[INPUT MATERIAL]
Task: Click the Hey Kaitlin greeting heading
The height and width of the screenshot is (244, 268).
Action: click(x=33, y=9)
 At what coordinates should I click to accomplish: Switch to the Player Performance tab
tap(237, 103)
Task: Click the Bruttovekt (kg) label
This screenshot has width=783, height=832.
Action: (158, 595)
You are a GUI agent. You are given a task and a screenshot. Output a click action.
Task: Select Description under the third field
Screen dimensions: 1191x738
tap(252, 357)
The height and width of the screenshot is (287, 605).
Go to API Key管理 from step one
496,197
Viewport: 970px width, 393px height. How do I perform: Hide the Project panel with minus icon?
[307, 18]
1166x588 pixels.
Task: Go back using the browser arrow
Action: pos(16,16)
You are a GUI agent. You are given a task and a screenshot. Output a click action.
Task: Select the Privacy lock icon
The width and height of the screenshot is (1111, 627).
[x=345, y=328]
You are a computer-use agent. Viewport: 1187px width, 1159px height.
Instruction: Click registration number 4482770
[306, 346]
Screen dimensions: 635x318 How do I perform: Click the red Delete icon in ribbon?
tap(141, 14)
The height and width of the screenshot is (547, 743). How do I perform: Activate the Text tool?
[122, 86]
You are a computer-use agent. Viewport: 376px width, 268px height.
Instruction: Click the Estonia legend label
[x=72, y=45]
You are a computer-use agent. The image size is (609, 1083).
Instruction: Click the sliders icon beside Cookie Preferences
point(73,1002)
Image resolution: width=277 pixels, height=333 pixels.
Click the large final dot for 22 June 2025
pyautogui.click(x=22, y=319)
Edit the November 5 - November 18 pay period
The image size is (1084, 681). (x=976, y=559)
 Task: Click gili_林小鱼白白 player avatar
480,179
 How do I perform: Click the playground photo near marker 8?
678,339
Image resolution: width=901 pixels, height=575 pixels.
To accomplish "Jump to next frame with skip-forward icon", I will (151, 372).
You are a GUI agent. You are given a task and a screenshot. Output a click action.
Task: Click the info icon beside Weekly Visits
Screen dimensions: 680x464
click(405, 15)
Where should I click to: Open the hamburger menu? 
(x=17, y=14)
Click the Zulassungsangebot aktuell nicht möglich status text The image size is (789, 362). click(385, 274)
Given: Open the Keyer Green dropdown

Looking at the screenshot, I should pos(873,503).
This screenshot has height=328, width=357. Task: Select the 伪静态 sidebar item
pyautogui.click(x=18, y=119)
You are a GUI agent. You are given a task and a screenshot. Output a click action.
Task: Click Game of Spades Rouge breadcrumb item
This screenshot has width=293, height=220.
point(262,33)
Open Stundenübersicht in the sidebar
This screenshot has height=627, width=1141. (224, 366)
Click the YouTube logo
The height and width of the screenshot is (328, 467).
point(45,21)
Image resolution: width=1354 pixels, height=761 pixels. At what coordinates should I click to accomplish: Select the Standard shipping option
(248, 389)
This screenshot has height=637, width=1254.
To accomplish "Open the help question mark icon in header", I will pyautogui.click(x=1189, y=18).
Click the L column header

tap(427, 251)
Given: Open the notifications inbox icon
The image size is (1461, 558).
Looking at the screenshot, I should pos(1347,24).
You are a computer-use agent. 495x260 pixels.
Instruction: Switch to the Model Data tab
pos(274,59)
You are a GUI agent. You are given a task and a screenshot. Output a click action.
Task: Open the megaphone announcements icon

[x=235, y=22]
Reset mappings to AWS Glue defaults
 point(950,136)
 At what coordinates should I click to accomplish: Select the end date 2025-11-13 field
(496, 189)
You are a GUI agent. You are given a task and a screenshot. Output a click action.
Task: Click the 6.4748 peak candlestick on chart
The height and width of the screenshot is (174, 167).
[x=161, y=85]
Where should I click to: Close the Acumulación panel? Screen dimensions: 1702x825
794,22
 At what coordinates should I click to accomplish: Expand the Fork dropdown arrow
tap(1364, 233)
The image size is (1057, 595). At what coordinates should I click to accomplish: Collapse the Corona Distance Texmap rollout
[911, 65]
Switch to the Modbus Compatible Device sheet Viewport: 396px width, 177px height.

[TASK BRIEF]
Please report how many lines in the listing above contain the string "panel", giving only the number.

[RESULT OF THIS TASK]
2